begin
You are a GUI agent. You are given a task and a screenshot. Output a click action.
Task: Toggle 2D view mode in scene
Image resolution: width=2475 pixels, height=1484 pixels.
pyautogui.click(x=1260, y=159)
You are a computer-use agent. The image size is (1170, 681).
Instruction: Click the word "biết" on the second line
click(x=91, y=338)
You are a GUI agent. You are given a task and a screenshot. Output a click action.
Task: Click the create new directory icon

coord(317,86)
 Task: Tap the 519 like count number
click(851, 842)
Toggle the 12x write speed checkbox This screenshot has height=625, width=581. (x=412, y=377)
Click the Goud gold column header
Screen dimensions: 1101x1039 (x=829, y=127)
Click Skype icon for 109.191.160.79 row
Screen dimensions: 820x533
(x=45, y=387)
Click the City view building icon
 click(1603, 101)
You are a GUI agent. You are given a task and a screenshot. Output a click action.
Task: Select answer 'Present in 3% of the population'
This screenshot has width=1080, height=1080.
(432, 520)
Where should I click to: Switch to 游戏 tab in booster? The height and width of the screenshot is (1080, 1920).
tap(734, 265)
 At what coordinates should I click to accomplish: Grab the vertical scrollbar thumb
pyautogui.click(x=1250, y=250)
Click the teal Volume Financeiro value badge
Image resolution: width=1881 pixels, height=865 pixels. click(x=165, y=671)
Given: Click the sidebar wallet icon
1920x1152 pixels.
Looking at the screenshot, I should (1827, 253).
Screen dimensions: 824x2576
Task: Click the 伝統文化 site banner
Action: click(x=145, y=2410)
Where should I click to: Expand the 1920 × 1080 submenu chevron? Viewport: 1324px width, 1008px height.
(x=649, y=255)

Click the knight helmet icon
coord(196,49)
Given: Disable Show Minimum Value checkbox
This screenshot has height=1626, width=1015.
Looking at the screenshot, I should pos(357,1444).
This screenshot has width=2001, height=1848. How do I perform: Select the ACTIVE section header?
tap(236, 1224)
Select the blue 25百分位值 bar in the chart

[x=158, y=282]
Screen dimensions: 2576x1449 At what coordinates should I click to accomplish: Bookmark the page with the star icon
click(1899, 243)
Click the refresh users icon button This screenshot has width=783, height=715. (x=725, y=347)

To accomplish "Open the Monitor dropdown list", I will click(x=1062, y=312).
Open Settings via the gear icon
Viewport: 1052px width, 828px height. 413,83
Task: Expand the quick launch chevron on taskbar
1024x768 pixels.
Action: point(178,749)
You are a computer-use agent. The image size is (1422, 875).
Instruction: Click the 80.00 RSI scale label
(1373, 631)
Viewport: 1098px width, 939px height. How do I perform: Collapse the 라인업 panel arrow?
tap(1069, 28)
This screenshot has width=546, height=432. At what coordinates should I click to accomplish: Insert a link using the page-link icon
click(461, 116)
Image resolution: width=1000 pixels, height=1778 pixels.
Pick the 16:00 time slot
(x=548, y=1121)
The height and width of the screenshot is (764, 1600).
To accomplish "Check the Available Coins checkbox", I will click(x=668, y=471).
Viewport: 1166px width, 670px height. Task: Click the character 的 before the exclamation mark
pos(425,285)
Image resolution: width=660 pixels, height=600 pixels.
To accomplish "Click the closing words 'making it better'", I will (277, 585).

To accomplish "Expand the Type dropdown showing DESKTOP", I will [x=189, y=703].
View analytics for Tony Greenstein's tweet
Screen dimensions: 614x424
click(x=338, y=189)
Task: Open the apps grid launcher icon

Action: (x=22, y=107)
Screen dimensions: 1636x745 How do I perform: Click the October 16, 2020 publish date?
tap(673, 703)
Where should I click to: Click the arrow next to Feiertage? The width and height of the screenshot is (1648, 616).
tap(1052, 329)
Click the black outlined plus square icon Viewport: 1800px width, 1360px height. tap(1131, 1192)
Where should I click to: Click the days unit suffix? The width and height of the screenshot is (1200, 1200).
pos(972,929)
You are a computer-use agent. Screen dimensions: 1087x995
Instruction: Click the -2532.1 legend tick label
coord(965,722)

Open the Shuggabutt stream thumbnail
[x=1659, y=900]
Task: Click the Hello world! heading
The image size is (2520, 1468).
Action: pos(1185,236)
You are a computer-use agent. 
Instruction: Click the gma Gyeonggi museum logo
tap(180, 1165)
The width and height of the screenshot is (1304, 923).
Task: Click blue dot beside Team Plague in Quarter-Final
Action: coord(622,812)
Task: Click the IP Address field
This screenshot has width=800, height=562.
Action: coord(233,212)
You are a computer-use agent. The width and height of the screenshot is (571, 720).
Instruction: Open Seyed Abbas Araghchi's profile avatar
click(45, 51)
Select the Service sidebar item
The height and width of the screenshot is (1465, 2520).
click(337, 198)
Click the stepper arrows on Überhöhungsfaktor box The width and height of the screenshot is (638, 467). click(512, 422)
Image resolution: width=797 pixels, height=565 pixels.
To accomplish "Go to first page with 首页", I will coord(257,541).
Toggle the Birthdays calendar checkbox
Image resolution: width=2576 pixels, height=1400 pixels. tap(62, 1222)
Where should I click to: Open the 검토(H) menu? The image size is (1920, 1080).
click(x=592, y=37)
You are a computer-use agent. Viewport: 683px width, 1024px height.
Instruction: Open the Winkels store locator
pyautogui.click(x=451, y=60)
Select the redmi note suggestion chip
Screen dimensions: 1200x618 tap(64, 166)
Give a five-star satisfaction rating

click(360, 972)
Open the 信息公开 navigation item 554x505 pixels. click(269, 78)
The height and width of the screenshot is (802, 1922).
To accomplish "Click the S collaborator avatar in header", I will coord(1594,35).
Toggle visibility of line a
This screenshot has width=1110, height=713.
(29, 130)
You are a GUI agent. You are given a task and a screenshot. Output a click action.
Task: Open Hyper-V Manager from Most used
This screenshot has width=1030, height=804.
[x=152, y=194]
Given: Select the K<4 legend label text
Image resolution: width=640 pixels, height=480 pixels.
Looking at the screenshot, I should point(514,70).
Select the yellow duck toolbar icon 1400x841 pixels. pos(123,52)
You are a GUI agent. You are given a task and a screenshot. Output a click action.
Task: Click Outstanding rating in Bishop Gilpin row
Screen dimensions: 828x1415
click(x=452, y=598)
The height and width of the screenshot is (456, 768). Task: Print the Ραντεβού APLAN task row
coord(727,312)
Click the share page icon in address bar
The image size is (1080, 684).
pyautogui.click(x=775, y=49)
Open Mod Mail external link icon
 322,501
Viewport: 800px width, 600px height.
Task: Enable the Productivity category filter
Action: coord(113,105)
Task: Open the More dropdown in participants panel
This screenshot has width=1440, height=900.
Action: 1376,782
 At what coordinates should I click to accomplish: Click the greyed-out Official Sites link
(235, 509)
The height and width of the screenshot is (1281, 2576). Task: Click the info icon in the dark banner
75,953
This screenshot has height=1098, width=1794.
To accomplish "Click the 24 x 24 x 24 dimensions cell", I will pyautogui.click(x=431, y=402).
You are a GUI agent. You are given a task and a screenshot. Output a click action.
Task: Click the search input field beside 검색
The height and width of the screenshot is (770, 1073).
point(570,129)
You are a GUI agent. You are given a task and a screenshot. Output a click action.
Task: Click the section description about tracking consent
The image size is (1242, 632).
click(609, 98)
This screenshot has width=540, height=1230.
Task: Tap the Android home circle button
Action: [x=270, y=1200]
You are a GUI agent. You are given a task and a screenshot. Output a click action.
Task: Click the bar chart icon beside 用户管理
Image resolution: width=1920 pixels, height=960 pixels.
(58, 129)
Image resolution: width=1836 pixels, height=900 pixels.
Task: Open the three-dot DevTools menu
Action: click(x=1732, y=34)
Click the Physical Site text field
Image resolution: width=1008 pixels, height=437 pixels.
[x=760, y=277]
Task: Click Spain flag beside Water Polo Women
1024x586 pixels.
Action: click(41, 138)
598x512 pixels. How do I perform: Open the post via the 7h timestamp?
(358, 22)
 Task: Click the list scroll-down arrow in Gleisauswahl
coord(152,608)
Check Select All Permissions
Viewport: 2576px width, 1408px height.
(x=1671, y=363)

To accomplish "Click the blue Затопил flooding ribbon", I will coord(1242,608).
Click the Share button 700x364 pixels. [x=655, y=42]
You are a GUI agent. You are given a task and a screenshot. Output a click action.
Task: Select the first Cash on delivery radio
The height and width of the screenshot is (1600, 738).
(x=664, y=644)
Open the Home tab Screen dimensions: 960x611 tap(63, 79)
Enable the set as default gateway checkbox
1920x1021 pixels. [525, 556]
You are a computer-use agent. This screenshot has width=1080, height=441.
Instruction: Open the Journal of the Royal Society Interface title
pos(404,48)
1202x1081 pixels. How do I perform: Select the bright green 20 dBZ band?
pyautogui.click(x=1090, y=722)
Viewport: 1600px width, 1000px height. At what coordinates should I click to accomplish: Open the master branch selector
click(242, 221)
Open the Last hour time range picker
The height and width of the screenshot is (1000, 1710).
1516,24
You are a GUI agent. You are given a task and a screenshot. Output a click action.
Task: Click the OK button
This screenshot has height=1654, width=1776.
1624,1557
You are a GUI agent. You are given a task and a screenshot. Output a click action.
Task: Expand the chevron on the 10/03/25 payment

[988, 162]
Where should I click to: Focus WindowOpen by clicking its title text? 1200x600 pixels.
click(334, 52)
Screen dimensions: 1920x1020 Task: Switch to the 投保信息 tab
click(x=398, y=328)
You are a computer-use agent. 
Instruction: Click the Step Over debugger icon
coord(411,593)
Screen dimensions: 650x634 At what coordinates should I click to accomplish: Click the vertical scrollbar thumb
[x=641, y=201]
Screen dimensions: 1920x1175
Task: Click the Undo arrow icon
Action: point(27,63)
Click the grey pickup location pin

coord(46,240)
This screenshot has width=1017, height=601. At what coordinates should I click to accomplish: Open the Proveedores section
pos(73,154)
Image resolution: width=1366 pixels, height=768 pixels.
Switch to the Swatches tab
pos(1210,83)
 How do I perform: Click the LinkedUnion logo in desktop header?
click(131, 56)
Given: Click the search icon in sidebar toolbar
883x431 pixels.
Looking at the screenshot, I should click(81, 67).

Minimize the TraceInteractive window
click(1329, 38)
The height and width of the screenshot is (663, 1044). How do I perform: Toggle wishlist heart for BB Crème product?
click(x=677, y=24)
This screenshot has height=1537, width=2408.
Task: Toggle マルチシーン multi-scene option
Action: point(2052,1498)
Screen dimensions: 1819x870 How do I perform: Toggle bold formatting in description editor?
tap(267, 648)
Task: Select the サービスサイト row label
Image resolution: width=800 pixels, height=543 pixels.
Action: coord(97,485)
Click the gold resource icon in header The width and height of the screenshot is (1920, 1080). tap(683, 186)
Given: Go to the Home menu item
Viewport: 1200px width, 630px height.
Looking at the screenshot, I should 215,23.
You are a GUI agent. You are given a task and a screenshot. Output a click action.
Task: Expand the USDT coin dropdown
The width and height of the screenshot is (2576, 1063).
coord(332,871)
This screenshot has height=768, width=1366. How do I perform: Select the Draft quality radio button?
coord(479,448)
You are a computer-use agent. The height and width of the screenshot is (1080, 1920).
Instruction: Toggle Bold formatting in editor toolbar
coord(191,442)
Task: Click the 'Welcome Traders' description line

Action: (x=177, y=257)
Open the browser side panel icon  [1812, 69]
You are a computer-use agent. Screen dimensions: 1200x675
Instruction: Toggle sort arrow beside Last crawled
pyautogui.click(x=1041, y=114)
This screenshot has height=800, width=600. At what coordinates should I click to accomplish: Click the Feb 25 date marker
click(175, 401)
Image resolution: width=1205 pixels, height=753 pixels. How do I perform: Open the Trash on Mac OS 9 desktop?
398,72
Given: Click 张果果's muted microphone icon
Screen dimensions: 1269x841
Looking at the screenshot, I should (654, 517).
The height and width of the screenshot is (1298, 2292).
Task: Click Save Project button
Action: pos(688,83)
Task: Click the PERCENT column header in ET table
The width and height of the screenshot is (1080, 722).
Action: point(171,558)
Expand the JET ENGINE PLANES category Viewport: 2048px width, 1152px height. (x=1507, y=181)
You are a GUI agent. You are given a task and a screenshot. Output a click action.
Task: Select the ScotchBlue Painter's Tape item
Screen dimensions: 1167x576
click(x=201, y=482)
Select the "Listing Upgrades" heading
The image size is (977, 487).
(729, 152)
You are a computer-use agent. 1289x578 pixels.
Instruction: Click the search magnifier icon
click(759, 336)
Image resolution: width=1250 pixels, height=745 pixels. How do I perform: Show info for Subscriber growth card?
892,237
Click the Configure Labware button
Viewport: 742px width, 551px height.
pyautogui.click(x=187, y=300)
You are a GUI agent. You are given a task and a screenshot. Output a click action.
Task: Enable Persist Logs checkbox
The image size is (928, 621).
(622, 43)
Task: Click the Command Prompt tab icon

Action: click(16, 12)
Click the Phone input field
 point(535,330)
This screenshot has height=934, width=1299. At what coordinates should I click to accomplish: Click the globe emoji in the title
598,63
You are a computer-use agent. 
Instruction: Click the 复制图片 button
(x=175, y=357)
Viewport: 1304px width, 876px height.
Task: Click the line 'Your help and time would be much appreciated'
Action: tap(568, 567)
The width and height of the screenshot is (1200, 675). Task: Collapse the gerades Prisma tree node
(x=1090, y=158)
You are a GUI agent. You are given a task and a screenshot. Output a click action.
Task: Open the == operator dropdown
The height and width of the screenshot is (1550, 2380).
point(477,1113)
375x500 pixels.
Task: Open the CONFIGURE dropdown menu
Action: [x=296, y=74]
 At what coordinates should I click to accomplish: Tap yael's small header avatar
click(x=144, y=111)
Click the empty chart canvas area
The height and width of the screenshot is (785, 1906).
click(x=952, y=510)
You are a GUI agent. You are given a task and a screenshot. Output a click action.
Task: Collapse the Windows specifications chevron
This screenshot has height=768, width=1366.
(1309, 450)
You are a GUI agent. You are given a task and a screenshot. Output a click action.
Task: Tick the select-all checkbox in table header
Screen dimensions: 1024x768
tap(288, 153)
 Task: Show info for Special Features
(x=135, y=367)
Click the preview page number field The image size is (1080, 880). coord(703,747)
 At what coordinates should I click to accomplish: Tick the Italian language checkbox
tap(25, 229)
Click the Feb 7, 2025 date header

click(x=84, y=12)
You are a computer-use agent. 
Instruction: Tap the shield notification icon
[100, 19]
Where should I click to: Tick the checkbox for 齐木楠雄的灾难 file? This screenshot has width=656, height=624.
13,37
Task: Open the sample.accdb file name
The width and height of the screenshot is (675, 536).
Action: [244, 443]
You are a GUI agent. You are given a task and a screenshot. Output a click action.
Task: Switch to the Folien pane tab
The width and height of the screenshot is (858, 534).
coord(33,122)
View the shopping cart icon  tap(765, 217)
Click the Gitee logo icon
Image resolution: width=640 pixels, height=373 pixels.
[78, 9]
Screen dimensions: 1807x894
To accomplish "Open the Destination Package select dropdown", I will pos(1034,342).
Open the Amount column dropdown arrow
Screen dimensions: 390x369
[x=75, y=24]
end
WRITTEN REQUEST ->
How many lines in the material above contain the word "beside"? Reply with the number only.

SOLUTION BELOW ->
5